### What this task involves
The entries below contain a stretch that opens with the line containing "Publishing Process (24, 2416)" and closes with the line containing "https://medcraveonline.com (40, 2536)"; set down that stretch exactly, both ends included, and nothing else.

-=-=-=-=-

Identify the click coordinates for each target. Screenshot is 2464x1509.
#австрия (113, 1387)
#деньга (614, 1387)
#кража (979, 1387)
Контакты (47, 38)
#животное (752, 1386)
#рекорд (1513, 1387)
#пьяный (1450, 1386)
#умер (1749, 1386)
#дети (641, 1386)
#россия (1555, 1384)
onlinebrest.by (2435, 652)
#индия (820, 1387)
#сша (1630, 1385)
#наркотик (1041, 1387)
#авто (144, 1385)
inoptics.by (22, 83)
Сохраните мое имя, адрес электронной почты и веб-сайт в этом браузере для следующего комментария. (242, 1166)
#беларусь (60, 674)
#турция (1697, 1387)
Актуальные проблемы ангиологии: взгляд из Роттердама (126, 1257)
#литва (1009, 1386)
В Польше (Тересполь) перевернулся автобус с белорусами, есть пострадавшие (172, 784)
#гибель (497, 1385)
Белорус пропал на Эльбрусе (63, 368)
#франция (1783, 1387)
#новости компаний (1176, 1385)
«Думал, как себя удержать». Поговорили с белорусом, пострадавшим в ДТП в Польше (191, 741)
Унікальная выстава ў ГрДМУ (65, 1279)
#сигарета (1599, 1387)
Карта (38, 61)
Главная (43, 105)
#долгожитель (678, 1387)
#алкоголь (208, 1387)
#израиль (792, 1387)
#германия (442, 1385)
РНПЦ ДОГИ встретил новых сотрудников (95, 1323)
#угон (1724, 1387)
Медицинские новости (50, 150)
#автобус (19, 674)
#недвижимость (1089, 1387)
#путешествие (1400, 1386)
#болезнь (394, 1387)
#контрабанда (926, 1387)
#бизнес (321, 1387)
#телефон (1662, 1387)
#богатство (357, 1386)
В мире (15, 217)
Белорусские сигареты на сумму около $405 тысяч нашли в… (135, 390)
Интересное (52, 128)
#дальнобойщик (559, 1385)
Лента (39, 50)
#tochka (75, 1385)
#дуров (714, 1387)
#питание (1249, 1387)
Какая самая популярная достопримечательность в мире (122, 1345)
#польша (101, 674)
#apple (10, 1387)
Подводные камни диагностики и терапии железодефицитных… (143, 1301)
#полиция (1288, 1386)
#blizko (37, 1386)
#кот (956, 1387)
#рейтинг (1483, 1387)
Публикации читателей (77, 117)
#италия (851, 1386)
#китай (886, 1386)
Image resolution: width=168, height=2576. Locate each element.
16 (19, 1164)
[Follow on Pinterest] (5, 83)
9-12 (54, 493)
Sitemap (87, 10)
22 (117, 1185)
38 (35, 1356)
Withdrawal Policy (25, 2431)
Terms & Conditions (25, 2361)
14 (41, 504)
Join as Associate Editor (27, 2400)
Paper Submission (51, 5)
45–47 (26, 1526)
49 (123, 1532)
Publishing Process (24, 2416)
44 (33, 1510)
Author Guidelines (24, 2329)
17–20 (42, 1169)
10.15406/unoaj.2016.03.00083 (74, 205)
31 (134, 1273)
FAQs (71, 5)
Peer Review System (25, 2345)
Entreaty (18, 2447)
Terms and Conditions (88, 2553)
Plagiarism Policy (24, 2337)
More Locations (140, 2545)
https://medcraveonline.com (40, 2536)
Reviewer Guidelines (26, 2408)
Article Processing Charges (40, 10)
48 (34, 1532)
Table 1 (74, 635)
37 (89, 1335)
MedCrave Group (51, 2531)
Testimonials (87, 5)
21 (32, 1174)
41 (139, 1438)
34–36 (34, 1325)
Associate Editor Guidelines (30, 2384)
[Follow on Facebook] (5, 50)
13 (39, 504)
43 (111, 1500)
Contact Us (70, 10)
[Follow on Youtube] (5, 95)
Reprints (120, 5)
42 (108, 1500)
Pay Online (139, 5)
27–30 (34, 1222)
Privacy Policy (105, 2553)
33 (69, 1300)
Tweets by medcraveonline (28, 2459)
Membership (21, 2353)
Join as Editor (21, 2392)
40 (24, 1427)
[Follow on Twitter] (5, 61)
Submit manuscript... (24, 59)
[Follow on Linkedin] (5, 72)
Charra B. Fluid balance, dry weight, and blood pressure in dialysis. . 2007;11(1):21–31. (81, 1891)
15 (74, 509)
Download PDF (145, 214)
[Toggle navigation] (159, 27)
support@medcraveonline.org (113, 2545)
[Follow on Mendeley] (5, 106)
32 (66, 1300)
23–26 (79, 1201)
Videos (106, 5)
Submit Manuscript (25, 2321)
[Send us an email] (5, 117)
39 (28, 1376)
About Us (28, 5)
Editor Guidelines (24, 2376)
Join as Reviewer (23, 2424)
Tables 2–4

-=-=-=-=-

### Your response
Publishing Process (24, 2416)
44 (33, 1510)
Author Guidelines (24, 2329)
17–20 (42, 1169)
10.15406/unoaj.2016.03.00083 (74, 205)
31 (134, 1273)
FAQs (71, 5)
Peer Review System (25, 2345)
Entreaty (18, 2447)
Terms and Conditions (88, 2553)
Plagiarism Policy (24, 2337)
More Locations (140, 2545)
https://medcraveonline.com (40, 2536)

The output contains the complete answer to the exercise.